Lompat ke isi utama

Berita

Wawan Kurniawan Dorong Masyarakat Aktif Awasi dan Laporkan Pelanggaran Pemilu

p2p

Keterangan Gambar : Anggota Bawaslu Bulukumba, Wawan Kurniawan saatmembawakan materi tentang Teknis Pelaporan Dugaan Pelanggaran Pemilu dan Teknis Permohonan Penyelesaian Sengketa Proses Pemilu pada kegiatan Diskusi Pendidikan Pengawas Partisipatif (P2P) Bawaslu Bulukumba yang berlangsung di Ruang Kahayya Gedung Pinisi, Rabu, 20 Mei 2026.

Bulukumba, Badan Pengawas Pemilihan Umum – Anggota Bawaslu Bulukumba, Wawan Kurniawan, membawakan materi tentang Teknis Pelaporan Dugaan Pelanggaran Pemilu dan Teknis Permohonan Penyelesaian Sengketa Proses Pemilu pada kegiatan Diskusi Pendidikan Pengawas Partisipatif (P2P) Bawaslu Bulukumba yang berlangsung di Ruang Kahayya Gedung Pinisi, Rabu, 20 Mei 2026.

Dalam pemaparannya, Wawan Kurniawan menegaskan bahwa partisipasi aktif masyarakat sangat penting dalam menjaga integritas dan kualitas demokrasi. Menurutnya, masyarakat tidak hanya memiliki hak memilih, tetapi juga memiliki tanggung jawab moral untuk ikut mengawasi setiap tahapan pemilu agar berjalan sesuai ketentuan peraturan perundang-undangan.

Ia menjelaskan bahwa laporan dugaan pelanggaran pemilu harus memenuhi syarat formil dan materil agar dapat diproses oleh Bawaslu. Wawan menguraikan tata cara pelaporan mulai dari identitas pelapor, uraian kejadian, waktu dan tempat peristiwa, hingga bukti pendukung yang menjadi dasar penanganan dugaan pelanggaran.

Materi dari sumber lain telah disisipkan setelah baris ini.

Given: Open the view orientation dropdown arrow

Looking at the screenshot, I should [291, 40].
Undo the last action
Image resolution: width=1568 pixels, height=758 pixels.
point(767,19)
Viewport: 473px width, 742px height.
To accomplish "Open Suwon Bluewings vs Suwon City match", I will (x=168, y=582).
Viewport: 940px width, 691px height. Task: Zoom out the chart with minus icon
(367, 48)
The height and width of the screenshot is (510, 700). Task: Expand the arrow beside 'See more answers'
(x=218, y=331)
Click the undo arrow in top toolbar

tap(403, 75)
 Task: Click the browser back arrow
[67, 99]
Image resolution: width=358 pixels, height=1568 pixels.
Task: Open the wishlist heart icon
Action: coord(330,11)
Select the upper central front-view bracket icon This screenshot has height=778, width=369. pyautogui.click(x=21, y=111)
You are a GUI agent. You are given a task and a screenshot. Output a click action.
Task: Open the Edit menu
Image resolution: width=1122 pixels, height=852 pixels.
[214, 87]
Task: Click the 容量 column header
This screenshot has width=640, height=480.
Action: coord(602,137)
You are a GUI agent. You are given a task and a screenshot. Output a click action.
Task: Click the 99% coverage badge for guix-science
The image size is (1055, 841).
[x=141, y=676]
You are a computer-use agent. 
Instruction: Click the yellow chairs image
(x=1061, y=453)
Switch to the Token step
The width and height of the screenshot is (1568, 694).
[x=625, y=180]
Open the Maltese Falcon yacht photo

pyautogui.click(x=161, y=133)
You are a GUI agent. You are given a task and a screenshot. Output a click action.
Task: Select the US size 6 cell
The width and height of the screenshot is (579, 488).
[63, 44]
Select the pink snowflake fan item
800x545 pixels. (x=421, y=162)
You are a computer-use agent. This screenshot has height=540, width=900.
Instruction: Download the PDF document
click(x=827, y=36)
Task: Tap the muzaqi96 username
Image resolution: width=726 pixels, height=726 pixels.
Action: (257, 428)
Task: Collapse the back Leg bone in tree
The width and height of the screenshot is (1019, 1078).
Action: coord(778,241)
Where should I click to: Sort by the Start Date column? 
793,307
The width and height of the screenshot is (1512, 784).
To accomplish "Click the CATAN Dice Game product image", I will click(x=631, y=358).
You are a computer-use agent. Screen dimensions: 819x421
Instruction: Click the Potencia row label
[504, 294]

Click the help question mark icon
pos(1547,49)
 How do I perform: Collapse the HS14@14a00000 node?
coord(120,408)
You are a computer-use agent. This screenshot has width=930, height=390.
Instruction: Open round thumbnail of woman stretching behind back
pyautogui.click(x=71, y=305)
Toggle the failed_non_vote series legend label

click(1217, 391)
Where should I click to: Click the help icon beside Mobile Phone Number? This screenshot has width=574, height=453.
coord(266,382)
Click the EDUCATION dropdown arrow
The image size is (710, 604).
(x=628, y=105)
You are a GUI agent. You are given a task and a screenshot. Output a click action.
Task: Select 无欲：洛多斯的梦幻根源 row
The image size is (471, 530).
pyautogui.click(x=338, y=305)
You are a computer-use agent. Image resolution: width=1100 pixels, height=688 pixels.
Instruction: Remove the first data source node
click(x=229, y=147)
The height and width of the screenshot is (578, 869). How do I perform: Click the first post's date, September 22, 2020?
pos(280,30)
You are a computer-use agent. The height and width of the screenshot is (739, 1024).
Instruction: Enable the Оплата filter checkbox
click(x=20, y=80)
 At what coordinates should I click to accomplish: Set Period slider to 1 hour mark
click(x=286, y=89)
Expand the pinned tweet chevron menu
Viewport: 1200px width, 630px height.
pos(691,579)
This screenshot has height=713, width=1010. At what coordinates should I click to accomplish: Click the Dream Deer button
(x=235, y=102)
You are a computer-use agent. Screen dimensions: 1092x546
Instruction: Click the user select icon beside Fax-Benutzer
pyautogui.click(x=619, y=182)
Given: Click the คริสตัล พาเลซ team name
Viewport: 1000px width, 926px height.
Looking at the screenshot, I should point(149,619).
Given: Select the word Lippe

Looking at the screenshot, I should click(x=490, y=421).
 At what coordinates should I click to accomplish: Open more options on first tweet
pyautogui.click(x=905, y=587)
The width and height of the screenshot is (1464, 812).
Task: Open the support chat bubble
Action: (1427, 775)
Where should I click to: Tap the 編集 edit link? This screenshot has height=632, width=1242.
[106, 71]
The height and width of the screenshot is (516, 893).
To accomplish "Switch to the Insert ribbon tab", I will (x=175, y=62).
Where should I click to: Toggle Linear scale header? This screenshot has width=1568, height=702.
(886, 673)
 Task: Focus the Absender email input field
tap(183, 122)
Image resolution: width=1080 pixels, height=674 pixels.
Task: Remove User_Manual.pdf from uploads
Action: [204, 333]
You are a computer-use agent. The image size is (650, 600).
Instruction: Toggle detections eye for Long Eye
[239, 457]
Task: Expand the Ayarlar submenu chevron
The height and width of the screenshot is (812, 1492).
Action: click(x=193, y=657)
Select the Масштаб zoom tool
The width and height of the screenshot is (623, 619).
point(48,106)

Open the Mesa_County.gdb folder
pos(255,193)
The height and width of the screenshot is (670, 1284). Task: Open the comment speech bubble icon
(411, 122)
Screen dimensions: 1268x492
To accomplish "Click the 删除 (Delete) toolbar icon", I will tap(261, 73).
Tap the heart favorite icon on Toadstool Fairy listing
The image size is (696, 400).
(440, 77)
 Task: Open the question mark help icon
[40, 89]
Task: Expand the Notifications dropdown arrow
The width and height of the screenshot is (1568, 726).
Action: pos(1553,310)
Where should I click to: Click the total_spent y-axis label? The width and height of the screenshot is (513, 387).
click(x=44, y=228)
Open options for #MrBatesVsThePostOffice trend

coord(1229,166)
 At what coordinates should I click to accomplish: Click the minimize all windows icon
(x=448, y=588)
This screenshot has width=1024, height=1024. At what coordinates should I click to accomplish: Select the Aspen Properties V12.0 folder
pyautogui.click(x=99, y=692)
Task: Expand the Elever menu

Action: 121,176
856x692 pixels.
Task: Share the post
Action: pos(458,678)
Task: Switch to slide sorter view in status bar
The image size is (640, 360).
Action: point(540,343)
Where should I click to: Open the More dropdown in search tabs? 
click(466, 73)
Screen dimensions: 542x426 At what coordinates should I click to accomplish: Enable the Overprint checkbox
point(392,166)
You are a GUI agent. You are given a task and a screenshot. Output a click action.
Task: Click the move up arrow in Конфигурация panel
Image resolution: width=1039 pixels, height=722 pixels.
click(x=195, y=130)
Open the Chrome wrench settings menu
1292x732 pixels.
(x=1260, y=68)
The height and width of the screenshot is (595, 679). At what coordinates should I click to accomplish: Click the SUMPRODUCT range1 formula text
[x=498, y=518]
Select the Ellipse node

“Pengawasan partisipatif membutuhkan keberanian masyarakat untuk melapor ketika menemukan dugaan pelanggaran. Namun laporan juga harus disampaikan secara jelas dan didukung bukti agar dapat ditindaklanjuti secara maksimal,” ungkapnya di hadapan peserta diskusi.

Selain itu, Wawan juga memaparkan mekanisme permohonan penyelesaian sengketa proses pemilu. Ia menjelaskan bahwa sengketa proses pemilu dapat terjadi antara peserta pemilu maupun antara peserta pemilu dengan penyelenggara pemilu akibat adanya keputusan yang dianggap merugikan hak peserta pemilu.

Dalam sesi dialog, peserta tampak antusias menyampaikan pertanyaan terkait batas waktu pelaporan, tata cara penyampaian bukti, hingga proses penyelesaian sengketa di Bawaslu. Diskusi berlangsung interaktif dan menjadi ruang edukasi bagi masyarakat untuk memahami peran pengawasan partisipatif secara lebih mendalam.

Melalui kegiatan Pendidikan Pengawas Partisipatif (P2P) ini, Bawaslu Bulukumba berharap masyarakat semakin sadar akan pentingnya keterlibatan publik dalam mengawal jalannya demokrasi demi mewujudkan Pemilu 2029 yang jujur, adil, transparan, dan bermartabat.